DIRECTIONS FOR THIS TASK -
Edit the items from the line with "une ligne de" up to and including the line with "[x=959, y=121]", swapping "purple" for "violet" and leaving everything else unchanged.

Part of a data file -
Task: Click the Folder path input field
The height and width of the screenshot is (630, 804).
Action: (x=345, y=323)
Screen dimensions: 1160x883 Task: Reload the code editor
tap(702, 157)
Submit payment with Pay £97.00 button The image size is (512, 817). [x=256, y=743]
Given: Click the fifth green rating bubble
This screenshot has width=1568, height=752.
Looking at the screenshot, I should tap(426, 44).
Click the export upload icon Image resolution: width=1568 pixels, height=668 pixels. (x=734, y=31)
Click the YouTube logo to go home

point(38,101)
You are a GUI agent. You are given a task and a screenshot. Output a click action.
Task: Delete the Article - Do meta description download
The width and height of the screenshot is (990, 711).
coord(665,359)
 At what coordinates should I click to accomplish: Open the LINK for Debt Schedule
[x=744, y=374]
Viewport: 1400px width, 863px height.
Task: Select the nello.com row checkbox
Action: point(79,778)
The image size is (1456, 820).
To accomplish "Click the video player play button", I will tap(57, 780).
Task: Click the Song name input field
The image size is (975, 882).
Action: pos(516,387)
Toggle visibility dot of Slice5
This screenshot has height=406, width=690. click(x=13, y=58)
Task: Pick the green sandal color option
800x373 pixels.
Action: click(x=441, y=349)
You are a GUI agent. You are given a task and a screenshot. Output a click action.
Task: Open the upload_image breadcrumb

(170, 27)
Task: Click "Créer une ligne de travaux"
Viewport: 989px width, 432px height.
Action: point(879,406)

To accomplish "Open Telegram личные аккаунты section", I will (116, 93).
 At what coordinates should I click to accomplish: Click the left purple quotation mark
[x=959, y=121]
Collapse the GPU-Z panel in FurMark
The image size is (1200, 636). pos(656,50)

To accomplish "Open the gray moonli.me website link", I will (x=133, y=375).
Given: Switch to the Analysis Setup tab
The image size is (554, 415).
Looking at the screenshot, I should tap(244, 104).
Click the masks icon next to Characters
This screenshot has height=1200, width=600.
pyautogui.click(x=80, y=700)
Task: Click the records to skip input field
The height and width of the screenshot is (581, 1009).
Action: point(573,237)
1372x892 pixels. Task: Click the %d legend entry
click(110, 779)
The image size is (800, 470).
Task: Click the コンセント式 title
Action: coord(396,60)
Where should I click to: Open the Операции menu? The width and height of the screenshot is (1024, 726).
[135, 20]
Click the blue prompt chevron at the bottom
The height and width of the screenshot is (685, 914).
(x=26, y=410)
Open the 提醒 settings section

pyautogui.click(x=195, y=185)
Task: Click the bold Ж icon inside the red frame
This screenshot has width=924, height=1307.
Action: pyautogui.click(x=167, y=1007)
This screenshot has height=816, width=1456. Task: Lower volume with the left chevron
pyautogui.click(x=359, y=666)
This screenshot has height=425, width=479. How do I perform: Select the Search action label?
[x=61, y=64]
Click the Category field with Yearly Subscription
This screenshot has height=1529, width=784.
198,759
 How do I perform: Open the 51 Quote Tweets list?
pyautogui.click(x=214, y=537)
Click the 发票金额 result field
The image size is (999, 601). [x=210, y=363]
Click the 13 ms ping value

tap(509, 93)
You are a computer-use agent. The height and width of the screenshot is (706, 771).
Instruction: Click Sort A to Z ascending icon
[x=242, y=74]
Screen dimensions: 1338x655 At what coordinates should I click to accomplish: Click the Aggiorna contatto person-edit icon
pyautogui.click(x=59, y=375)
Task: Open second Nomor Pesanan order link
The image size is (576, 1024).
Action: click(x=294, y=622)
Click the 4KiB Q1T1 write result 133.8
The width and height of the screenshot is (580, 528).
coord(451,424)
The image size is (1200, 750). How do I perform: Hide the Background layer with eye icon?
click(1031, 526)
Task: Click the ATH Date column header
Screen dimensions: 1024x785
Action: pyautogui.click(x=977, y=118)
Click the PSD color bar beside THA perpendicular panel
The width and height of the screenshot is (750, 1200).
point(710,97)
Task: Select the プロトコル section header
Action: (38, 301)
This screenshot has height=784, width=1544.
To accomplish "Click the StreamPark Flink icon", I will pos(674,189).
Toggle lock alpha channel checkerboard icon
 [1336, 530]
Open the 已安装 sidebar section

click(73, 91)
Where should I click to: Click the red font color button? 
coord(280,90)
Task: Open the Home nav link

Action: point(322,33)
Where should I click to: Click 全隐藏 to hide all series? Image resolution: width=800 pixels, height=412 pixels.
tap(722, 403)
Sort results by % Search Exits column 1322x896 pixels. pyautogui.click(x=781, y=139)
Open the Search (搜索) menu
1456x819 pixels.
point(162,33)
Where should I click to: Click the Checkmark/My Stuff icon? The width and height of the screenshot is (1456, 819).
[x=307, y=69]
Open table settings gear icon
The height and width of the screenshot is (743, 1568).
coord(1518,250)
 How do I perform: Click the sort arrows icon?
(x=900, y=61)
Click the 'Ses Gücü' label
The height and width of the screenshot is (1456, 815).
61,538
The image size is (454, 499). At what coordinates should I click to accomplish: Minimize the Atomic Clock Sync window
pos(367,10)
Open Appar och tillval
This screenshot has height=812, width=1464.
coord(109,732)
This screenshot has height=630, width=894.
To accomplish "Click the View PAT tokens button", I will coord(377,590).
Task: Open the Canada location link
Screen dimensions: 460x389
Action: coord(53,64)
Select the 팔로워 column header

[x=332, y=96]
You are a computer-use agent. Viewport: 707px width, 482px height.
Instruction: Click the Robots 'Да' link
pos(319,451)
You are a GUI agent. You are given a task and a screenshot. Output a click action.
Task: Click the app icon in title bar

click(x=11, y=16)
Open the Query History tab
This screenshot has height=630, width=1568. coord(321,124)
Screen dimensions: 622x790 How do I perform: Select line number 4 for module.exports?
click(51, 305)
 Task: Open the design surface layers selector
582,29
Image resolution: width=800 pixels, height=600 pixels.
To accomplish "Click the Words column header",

RESULT OF THIS TASK -
Task: Click "Créer une ligne de travaux"
Viewport: 989px width, 432px height.
Action: point(879,406)

To accomplish "Open Telegram личные аккаунты section", I will (116, 93).
 At what coordinates should I click to accomplish: Click the left violet quotation mark
[x=959, y=121]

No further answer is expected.